Work task => Among the entries below, please repeat exactly and only the lines from the line containing "Toggle the Whole word checkbox" to the line containing "Given: Click the tracking", both lines included.

The input =>
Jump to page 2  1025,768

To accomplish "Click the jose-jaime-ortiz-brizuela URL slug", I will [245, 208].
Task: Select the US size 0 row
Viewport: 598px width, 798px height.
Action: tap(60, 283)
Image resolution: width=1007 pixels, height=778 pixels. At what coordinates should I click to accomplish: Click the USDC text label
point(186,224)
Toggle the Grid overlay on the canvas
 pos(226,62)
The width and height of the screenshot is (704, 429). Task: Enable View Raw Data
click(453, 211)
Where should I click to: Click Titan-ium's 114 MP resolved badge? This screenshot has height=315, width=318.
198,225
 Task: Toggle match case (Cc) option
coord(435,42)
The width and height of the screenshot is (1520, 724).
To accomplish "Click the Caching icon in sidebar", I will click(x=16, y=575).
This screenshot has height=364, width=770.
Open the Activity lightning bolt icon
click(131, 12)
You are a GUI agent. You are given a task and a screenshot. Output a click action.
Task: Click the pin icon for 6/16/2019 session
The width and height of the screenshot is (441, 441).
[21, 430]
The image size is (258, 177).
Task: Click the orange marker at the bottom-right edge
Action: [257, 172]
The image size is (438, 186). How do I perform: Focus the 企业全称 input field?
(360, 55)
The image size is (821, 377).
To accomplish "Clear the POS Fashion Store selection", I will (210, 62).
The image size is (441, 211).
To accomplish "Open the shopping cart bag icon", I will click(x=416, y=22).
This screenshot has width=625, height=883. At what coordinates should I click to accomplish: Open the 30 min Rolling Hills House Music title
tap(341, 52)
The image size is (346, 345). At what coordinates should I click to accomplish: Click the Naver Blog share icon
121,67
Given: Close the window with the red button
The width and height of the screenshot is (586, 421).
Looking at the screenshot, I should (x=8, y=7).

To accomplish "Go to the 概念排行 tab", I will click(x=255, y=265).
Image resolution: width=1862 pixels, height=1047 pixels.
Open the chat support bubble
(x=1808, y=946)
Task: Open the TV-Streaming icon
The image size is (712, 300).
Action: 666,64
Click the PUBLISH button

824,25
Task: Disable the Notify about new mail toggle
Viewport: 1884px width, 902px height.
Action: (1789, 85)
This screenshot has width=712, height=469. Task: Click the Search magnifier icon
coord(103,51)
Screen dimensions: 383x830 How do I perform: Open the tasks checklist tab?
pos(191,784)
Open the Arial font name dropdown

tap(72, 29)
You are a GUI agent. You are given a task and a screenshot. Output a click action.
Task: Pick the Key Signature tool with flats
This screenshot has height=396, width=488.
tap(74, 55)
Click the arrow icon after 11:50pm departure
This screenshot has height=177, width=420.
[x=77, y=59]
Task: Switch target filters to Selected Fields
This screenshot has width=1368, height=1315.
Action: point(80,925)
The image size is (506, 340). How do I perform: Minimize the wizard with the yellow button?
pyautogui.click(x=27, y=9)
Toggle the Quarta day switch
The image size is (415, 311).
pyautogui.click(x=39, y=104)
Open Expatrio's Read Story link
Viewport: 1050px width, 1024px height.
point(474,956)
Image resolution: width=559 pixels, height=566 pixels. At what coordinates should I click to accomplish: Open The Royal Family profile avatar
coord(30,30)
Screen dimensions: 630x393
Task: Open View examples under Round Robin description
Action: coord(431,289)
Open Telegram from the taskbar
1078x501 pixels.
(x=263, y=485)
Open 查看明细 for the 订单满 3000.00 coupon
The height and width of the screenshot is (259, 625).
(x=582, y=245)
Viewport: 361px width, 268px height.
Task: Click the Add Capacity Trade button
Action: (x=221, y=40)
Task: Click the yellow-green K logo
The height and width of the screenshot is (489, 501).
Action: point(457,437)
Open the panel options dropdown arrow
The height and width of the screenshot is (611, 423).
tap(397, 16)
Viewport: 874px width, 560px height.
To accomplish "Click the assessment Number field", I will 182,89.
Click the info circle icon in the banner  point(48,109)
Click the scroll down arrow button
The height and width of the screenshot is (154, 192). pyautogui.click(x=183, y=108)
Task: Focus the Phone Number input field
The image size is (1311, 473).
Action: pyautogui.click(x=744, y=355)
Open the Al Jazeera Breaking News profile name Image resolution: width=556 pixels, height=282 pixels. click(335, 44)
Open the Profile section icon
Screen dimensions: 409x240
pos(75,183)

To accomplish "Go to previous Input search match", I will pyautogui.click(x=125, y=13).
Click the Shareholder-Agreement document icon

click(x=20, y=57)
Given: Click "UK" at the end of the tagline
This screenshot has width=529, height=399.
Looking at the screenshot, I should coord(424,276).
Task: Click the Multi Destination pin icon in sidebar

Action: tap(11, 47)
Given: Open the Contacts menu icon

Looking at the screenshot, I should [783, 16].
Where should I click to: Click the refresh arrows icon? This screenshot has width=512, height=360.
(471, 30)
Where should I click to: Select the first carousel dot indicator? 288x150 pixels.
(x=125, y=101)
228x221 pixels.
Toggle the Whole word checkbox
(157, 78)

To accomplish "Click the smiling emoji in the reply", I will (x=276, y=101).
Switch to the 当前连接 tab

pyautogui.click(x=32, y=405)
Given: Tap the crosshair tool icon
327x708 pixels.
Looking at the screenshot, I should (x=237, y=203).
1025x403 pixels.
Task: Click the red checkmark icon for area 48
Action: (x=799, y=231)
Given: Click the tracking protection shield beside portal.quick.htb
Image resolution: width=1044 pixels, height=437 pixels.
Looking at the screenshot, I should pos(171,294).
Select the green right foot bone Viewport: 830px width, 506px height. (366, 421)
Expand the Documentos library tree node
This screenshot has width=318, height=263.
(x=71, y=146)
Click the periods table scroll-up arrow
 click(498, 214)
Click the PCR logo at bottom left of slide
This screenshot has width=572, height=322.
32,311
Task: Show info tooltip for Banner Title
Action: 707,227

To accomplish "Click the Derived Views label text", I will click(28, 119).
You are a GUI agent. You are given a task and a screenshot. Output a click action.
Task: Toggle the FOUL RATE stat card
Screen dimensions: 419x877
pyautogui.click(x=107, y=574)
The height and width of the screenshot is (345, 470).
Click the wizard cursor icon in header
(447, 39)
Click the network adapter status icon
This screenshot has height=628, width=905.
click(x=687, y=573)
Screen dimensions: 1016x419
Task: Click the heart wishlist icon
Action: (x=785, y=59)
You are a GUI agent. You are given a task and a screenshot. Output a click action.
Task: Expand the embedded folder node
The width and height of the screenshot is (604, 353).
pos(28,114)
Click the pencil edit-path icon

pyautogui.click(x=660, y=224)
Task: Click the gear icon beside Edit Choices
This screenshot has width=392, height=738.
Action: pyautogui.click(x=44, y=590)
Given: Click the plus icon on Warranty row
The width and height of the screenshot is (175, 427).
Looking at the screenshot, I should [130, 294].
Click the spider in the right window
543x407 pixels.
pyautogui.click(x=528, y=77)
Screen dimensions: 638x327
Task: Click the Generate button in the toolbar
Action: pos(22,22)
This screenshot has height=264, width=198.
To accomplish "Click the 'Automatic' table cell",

Result of the exercise =>
Toggle the Whole word checkbox
(157, 78)

To accomplish "Click the smiling emoji in the reply", I will (x=276, y=101).
Switch to the 当前连接 tab

pyautogui.click(x=32, y=405)
Given: Tap the crosshair tool icon
327x708 pixels.
Looking at the screenshot, I should (x=237, y=203).
1025x403 pixels.
Task: Click the red checkmark icon for area 48
Action: (x=799, y=231)
Given: Click the tracking protection shield beside portal.quick.htb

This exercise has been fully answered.